Excellent news and timely for me. I'll be in court with a dog owner on Monday and we expect them to try to bring in the ACO as an expert. We were already prepared to fight this and win, but this extra bit of juice will help.

Happy New Year (belated) to everybody.


To take this one step further, since you can't visually ID a dog and know its true heritage anyway what good does being a visual breed id expert even do? At best this could only apply to seemingly purebred dogs - boxer, bulldog and mastiff mixes look pitty so they're impossible. So any pit bull mix could really be a boxer.

Selma, good to hear from you! Good Luck!


thanks, Brent, for this post on a significant case. It reminds me of a little publicized criminal case out of Massachusetts where the an appelate court overturned a drug dealer's conviction because law enforcement secured a "no knock" warrant by stating the dealer had a "pit bull". The court ruled they had to demonstrate that the particular "pit bull" was dangerous, not just say it was a "pit bull". you have to wonder who identified THAT dog when they got that warrant.

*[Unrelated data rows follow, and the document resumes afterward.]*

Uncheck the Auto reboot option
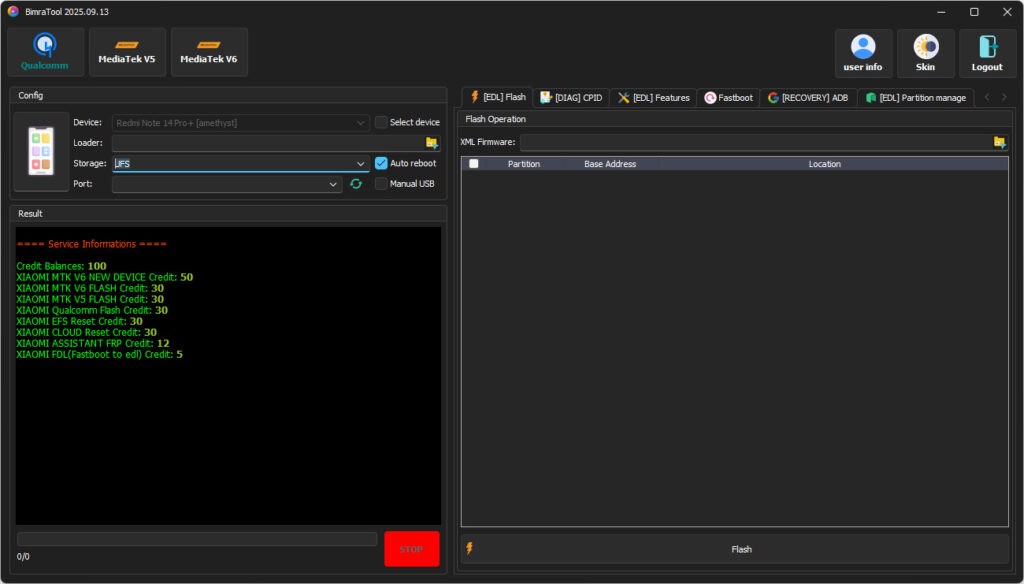The width and height of the screenshot is (1024, 584). (x=382, y=163)
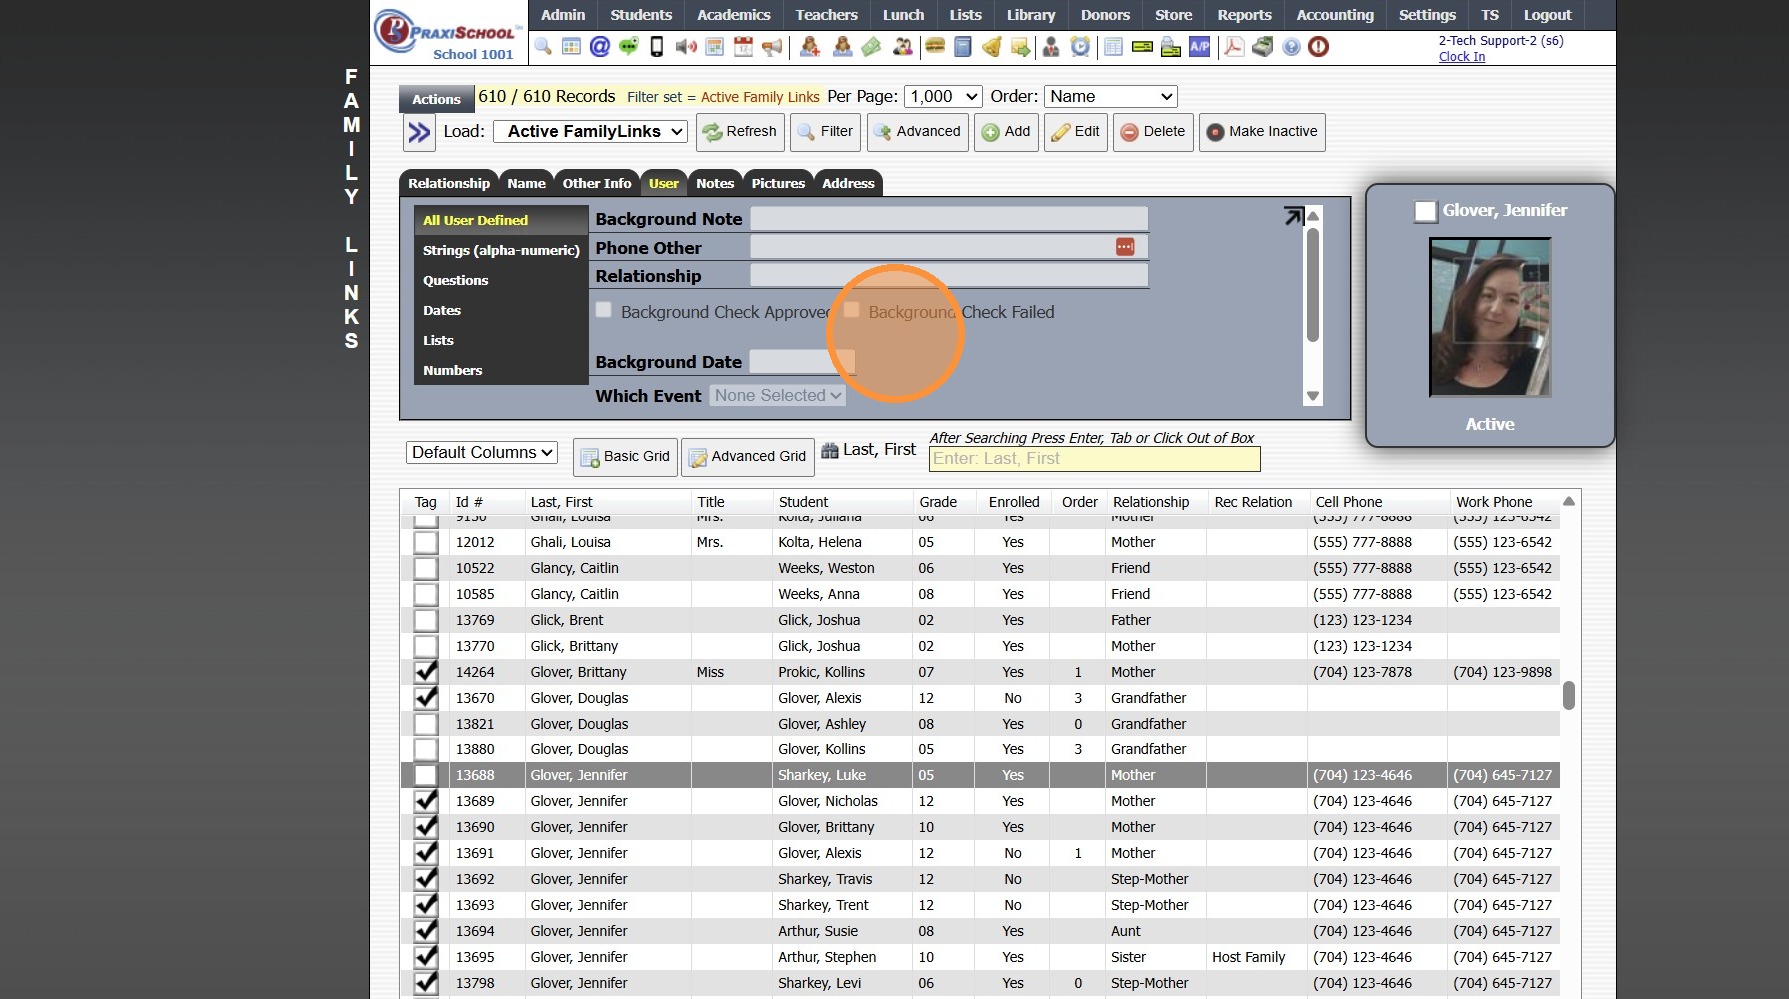The height and width of the screenshot is (999, 1789).
Task: Untag record 14264 Glover, Brittany
Action: point(426,672)
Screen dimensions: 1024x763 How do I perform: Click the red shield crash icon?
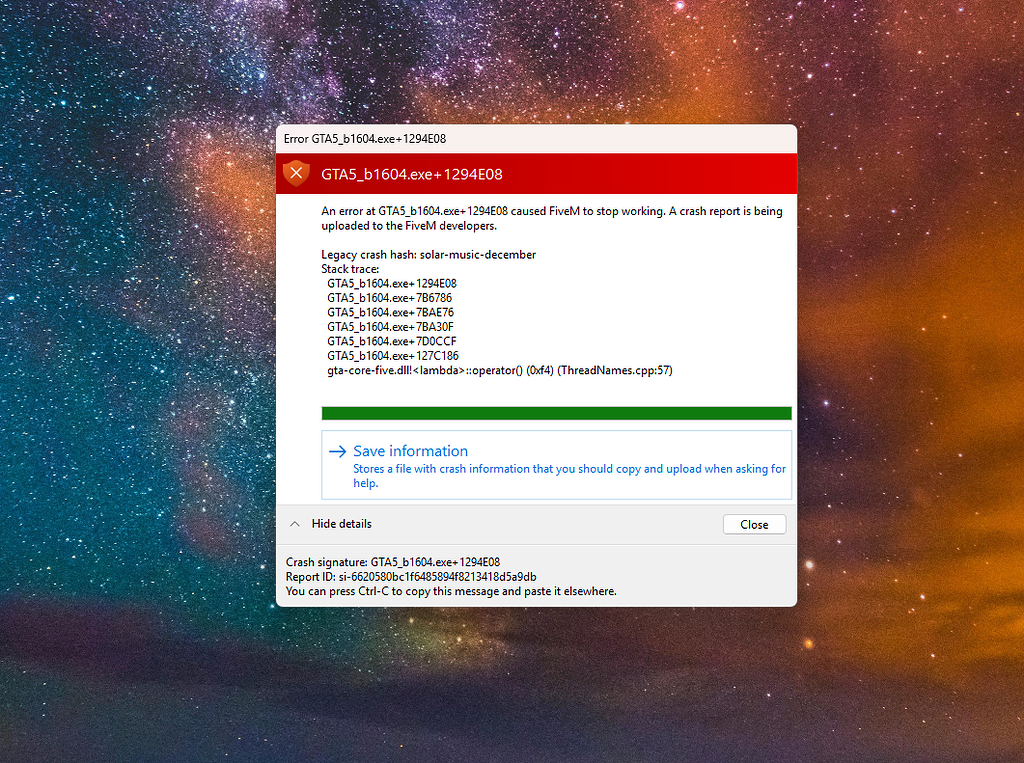pos(296,173)
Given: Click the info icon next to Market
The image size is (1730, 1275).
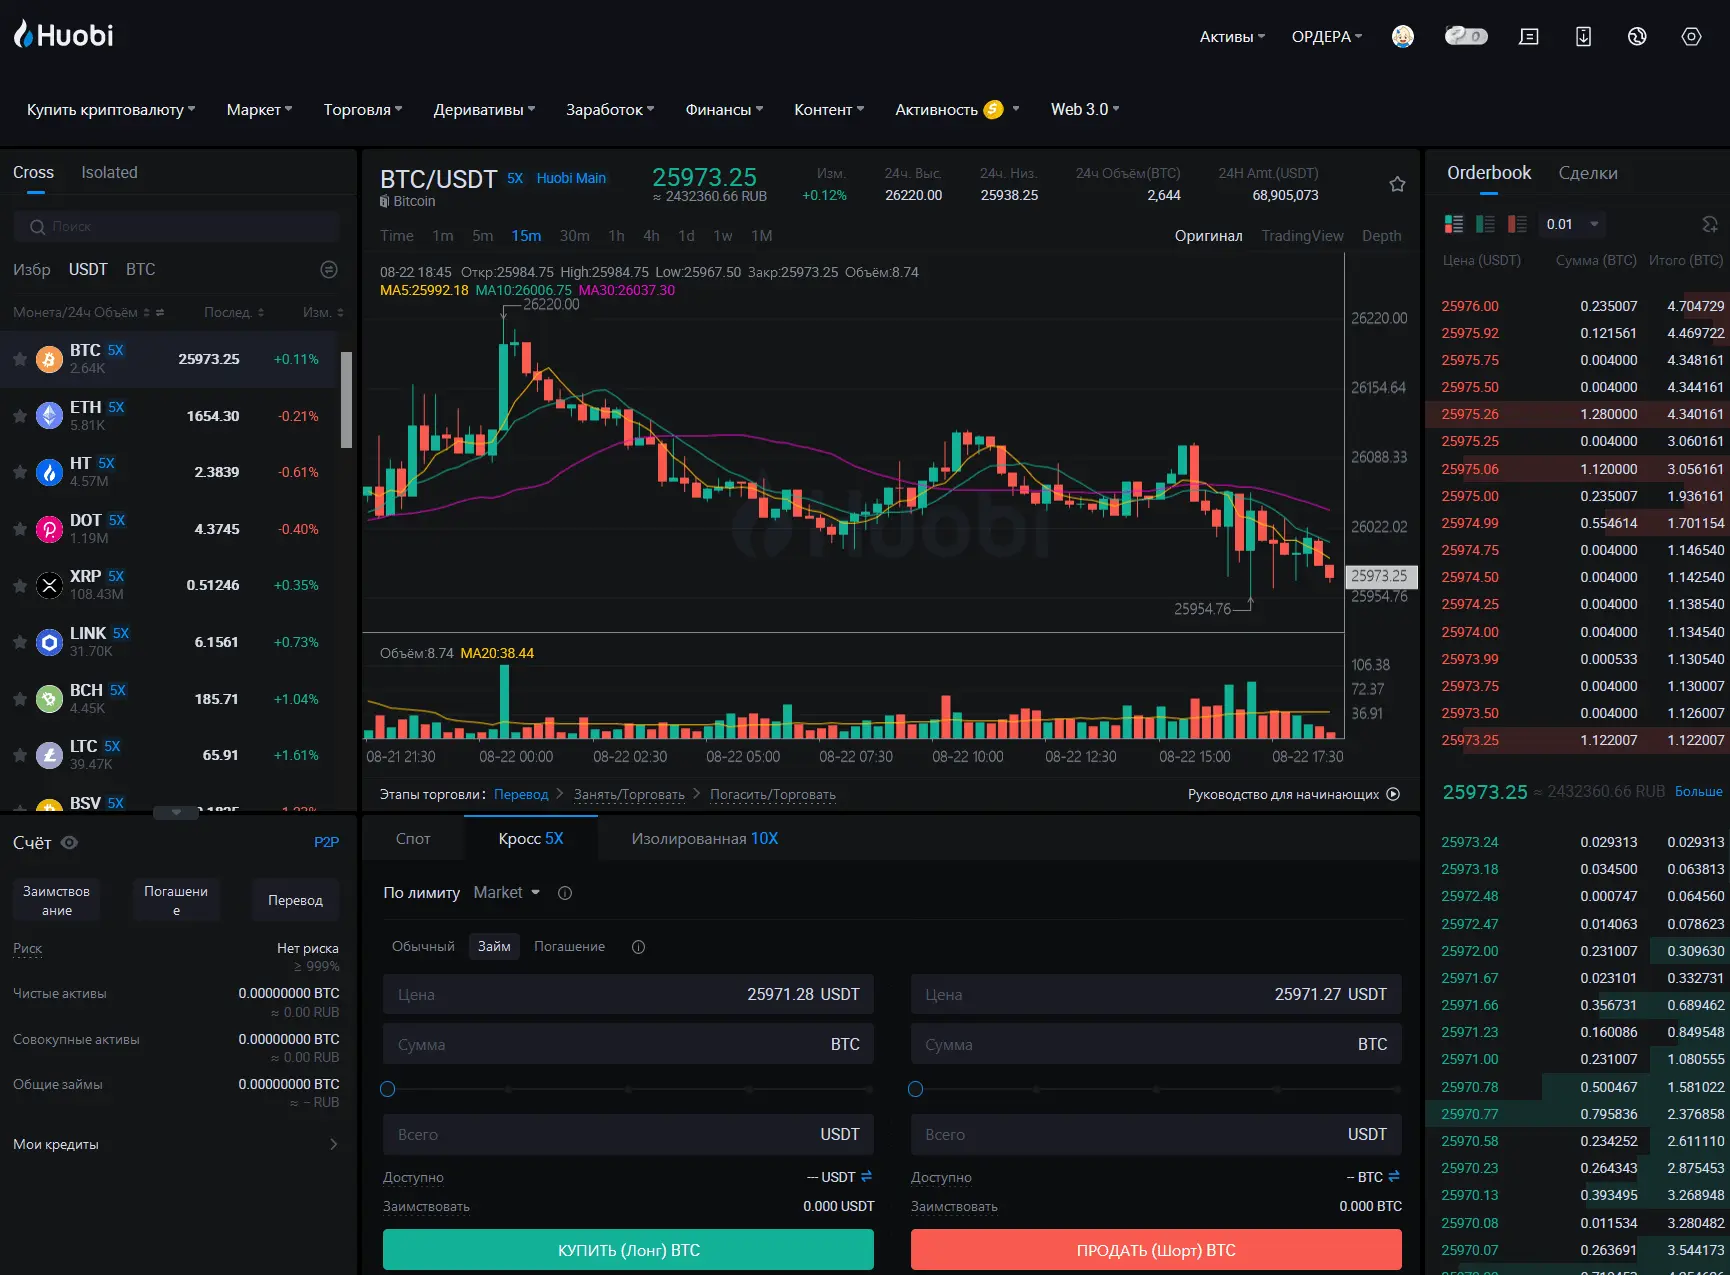Looking at the screenshot, I should coord(565,893).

Where was this Miami case 30 years ago? Have the courts just now figured out people aren't psychic after all?

Thanks for the nod to the late, great science fiction writer Philip K Dick. The movie "Minority Report" was based on his short story of the same name. "Blade Runner", "Total Recall", and "Paycheck" were also Dick stories or novels. He was truly a visionary and I read a lot of his his books back in high school (showing my age, here). :-)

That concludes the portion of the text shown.